Amid hysterical, and often misrepresented, claims of rising urban crime, there are some genuine efforts to break the logic and cycle of incarceration. Some cities have entertained small alternative programs, such as a recent New York City effort that sent social workers as first responders to some mental health emergencies, rather than cops—an initiative that reportedly showed great success. Pandemic conditions also led to the release of some prisoners to home confinement, but the Biden administration may soon make them return to their cells.
These were exceptions in a year that, for many observers, revealed a startling capacity for police violence against people peacefully marching in the streets. Essential to that violent suppression of protest was the deployment of advanced technologies and weaponry—surveillance platforms, cell tower simulators, drones, facial recognition, sound cannons. The militarization and digitization of policing seem to go hand-in-hand, fueled by a growing field of law enforcement contractors who increasingly resemble their counterparts in the defense industry.

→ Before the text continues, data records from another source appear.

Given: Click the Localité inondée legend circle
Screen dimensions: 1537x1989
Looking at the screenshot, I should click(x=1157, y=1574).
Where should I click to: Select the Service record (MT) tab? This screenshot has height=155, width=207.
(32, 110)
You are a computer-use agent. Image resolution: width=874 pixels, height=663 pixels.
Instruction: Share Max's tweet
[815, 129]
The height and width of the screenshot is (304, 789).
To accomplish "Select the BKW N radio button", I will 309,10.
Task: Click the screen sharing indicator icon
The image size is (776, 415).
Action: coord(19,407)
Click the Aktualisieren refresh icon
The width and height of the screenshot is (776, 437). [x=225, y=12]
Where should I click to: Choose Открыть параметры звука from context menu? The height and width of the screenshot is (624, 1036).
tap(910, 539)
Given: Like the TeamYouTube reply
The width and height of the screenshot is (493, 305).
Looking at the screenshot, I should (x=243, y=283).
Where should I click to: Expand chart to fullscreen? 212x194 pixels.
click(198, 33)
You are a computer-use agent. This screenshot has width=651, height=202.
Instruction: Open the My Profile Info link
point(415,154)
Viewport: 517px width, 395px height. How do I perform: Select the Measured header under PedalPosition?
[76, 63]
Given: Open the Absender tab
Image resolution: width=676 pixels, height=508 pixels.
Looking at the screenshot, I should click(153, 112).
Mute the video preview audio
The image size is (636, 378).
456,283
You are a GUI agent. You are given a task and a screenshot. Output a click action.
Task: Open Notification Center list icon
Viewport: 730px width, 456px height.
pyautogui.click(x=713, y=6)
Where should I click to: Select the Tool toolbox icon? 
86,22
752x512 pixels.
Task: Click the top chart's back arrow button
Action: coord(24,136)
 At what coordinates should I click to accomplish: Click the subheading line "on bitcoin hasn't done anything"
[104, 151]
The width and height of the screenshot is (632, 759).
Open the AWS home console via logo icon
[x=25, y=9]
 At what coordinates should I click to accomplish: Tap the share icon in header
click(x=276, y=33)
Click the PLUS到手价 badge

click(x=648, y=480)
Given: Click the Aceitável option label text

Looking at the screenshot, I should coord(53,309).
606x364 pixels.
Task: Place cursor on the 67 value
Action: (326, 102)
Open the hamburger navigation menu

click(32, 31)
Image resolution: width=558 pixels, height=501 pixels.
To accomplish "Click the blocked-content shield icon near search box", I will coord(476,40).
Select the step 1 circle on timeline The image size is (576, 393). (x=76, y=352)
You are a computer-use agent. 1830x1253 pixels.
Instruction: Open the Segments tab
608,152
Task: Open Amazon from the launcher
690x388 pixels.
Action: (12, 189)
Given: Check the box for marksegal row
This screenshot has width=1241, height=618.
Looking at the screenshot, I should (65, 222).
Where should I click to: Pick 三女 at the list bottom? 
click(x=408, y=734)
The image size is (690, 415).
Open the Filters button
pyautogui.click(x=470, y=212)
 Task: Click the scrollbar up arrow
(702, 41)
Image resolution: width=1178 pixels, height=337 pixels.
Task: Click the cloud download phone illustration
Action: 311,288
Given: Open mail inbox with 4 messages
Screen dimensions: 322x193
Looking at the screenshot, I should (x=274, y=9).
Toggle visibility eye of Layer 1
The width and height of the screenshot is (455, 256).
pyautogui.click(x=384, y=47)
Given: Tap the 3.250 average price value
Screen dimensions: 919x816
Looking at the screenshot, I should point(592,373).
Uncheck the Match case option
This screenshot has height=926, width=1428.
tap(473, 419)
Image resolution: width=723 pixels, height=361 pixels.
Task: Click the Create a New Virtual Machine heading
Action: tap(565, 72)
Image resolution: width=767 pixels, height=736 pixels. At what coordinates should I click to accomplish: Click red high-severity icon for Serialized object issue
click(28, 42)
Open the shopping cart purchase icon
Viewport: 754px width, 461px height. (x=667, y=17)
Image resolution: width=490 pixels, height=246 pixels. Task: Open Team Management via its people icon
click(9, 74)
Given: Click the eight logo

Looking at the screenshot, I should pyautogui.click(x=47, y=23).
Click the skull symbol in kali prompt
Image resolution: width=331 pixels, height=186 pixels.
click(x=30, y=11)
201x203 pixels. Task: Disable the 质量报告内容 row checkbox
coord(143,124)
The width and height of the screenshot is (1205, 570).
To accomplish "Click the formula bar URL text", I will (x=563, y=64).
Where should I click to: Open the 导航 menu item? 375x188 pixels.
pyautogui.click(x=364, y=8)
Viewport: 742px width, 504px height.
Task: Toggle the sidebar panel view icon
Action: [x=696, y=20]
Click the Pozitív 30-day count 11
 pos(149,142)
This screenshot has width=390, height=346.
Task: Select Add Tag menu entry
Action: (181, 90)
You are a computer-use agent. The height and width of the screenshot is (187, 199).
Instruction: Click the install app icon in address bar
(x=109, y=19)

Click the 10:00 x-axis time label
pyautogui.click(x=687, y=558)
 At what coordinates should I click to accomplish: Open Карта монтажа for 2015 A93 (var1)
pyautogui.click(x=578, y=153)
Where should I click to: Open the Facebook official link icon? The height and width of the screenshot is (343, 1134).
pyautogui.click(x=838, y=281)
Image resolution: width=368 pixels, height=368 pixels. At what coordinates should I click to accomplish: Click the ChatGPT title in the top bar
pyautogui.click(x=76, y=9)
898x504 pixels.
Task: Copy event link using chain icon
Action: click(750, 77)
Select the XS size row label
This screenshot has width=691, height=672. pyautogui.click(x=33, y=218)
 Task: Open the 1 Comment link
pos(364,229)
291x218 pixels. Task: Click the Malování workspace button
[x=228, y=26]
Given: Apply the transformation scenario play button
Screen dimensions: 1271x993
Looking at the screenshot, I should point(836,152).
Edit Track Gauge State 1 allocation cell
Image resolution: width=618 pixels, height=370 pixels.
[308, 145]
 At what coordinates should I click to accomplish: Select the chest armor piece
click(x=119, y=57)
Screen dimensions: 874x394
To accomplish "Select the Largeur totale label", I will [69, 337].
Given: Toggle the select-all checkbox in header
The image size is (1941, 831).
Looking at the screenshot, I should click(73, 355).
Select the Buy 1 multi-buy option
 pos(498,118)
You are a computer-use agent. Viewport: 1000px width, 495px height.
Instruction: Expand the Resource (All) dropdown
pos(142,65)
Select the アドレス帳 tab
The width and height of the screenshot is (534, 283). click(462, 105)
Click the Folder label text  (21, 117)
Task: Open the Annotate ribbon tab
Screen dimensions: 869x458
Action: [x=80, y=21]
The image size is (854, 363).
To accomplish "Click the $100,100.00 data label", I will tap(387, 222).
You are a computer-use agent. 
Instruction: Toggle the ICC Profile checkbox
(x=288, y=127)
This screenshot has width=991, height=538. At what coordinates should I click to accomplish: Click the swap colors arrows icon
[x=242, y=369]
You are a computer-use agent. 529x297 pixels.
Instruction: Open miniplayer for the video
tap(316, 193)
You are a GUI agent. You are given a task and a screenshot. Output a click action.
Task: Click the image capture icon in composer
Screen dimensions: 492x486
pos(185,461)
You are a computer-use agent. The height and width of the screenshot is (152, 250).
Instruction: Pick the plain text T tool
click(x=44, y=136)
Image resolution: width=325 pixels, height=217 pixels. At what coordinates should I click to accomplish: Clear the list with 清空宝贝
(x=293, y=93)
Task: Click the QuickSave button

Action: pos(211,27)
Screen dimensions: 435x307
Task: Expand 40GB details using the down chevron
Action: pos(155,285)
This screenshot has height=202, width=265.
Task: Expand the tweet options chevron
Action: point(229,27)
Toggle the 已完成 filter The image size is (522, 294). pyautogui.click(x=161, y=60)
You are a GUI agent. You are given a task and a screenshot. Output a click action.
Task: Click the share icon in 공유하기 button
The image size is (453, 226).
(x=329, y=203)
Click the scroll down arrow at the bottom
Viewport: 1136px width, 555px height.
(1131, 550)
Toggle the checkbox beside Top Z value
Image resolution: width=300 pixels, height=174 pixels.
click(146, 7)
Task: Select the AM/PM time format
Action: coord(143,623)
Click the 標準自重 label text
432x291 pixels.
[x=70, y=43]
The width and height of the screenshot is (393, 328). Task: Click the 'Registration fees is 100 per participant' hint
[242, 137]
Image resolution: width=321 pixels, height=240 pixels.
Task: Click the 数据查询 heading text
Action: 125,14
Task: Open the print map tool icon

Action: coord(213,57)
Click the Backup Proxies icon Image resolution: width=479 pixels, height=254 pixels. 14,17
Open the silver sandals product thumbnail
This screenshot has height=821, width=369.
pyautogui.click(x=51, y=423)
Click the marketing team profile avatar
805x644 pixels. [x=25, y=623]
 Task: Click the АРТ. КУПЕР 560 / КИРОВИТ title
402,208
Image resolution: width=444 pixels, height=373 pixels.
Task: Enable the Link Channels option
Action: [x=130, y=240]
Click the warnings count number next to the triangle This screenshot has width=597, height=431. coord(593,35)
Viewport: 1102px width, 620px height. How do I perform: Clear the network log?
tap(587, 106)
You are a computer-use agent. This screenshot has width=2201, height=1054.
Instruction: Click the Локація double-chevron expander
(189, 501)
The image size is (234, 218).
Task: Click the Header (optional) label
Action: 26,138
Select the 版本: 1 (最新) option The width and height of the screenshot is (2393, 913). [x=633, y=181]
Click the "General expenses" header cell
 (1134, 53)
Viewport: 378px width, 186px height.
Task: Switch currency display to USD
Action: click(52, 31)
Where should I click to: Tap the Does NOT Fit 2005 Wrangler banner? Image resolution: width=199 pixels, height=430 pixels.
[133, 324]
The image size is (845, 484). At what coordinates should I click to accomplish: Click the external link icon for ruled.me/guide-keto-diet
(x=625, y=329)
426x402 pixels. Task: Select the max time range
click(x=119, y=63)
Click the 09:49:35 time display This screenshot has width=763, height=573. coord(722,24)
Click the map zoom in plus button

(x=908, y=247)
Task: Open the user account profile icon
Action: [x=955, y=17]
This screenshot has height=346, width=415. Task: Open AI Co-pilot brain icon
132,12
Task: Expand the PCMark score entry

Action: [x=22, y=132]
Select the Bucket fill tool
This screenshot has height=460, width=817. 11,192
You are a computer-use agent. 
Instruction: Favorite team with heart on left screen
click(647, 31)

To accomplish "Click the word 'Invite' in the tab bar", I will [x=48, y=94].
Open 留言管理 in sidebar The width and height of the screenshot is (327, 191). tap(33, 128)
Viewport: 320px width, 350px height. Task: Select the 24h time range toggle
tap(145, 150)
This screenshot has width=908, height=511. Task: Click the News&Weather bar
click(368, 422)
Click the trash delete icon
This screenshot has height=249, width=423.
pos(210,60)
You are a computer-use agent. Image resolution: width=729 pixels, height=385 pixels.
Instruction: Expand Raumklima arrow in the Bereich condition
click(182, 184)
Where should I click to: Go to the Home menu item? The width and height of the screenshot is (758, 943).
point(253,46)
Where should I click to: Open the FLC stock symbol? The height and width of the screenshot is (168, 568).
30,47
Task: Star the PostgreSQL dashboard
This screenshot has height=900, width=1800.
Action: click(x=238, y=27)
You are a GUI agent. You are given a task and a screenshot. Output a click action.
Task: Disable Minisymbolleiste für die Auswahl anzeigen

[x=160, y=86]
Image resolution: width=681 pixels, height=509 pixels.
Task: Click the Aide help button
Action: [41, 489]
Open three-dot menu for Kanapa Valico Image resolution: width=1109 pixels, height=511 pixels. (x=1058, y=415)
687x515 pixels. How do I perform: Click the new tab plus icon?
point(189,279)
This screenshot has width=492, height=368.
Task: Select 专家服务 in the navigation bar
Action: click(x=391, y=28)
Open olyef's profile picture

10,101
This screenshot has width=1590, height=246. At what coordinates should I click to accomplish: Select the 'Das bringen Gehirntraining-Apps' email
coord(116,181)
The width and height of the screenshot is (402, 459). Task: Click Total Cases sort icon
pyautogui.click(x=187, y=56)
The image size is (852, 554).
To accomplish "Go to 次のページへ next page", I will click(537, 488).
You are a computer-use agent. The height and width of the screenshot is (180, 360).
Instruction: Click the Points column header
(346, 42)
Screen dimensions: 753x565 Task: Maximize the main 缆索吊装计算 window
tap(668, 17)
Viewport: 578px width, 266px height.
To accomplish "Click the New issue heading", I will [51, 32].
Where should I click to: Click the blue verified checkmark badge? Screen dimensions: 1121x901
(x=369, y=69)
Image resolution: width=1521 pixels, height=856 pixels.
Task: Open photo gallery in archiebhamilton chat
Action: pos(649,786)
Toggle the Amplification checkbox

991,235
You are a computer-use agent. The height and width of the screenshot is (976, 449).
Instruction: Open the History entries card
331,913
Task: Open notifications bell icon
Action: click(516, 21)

Scholars, activists, and journalists who worried that expensive technological tools would exacerbate the inherent problems of American policing should feel vindicated in their criticisms. New policing technologies have proved about as inimical to the cause of justice as the sort of blinkered anti-bias training that’s supposed to teach away racism. Instead of granting police new tools or authorities, consider a basic proposal that should appeal to reformers from across the spectrum: decrease contact between civilians and armed agents of the state. That means disarming police and taking a scalpel to their budgets—instead sending other kinds of professionals to respond to many emergencies. And it means reframing how policymakers look at police tech. Spending millions on officer-controlled cameras or new weapons or inscrutable algorithms is not a solution to any crisis, or even a way to conserve resources or promote efficiency. Instead these tools prove themselves, time and again, to be a means by which oppressive police forces consolidate their power, abuse innocent people, and commit violence. If we want to make U.S. policing safer and more accountable, it’s time to take cops’ toys away.